To determine the
biological criteria for neonatal
vitamin D deficiency, serum
25-hydroxyvitamin D (
calcidiol),
parathyroid hormone (PTH),
calcium, phosphates, and
alkaline phosphatase (ALP) activity were measured during the winter-spring period in 80 healthy neonates and their mothers 3-6 d after delivery. A longitudinal 3-mo survey of the serum biology of 52 of these neonates consuming formula was also performed to test the influence of their neonatal
vitamin D status on the effects of two oral
ergocalciferol supplements (500 and 1000 IU or 12.5 and 25 micrograms/d). At birth, 63.7% of the infants had
calcidiol concentrations < or = 30 nmol/L. Most of them had no other
biological sign evocative of
vitamin D deficiency, but 14 neonates had low
calcidiol concentrations and serum PTH concentrations > 60 ng/L, the upper limit of the adult normal range. They also had a significantly lower mean serum
calcium concentration than did neonates with
calcidiol concentrations > 30 nmol/L. On the basis of the association of low
calcidiol concentrations (< or = 30 nmol/L) and high PTH concentrations (> 60 ng/L) as criteria for
vitamin D deficiency, 24% of the neonates born to unsupplemented mothers were found to be
vitamin D-deficient. Neonatal
vitamin D status influenced the response of the infants to
vitamin D supplements.

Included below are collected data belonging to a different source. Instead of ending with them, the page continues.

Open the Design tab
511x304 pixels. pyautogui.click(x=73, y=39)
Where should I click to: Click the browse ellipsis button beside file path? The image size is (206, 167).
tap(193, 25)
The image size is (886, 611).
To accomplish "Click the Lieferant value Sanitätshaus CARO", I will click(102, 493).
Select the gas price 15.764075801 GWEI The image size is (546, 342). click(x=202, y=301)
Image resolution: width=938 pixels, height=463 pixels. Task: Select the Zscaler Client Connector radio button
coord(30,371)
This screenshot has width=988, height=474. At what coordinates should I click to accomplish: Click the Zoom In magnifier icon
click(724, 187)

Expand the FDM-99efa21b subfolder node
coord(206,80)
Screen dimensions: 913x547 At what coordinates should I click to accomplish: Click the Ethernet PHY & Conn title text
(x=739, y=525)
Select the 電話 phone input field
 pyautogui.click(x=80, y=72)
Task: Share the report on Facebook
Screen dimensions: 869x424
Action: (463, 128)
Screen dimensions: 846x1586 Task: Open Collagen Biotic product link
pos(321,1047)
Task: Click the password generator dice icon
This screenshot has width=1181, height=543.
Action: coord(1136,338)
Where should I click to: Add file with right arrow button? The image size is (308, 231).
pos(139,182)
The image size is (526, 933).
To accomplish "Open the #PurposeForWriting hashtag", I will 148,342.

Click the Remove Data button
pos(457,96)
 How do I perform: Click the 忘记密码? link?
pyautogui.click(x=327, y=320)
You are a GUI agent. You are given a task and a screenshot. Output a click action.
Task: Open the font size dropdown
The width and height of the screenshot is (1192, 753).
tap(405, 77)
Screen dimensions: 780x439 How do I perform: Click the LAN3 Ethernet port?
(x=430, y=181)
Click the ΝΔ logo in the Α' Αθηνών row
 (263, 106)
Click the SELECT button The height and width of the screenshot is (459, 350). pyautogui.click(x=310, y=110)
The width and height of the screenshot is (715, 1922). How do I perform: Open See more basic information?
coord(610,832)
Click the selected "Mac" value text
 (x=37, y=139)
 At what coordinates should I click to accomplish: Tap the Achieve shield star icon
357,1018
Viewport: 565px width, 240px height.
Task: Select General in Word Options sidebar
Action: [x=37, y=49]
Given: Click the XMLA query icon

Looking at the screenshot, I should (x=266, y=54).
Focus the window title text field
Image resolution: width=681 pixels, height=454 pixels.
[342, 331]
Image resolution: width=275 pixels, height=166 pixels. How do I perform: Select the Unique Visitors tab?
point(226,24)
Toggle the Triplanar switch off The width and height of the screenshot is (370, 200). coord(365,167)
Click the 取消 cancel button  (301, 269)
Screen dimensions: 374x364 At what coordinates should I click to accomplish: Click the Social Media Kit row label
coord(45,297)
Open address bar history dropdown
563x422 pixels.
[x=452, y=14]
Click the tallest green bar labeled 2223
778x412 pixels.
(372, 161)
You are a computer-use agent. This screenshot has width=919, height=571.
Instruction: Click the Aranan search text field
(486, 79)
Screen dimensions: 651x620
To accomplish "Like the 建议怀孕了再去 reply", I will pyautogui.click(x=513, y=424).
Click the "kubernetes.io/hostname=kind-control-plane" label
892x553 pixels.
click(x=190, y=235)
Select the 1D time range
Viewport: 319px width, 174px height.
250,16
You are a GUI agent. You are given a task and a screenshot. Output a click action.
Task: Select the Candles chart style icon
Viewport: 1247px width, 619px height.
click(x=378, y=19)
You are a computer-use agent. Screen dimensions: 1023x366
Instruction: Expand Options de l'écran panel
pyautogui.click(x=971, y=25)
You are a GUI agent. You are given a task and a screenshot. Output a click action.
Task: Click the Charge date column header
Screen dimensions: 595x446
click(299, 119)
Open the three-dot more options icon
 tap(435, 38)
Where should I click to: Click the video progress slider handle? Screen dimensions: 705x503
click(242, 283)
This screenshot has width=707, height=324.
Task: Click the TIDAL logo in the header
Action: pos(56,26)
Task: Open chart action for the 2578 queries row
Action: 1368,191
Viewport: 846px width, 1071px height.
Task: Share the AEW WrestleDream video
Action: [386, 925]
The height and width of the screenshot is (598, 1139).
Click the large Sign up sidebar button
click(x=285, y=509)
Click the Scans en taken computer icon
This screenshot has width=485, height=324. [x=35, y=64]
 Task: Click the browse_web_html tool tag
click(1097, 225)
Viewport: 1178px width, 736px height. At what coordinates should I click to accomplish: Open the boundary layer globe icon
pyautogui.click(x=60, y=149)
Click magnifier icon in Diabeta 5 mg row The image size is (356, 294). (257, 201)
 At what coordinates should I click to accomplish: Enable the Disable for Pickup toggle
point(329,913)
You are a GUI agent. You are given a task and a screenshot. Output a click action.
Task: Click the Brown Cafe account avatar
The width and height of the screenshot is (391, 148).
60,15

Neonates with no sign of
vitamin D deficiency showed similar changes in their serum
calcidiol,
calcium, phosphate, and PTH concentrations and ALP activity and no toxic effect (
hypercalcemia or highly elevated
calcidiol concentration) was observed whatever their
vitamin D intake. In contrast, neonates with subclinical
vitamin D deficiency had normalized serum PTH within 1 mo only when they were given 1000 IU
ergocalciferol (25 micrograms)/d in addition to their formula.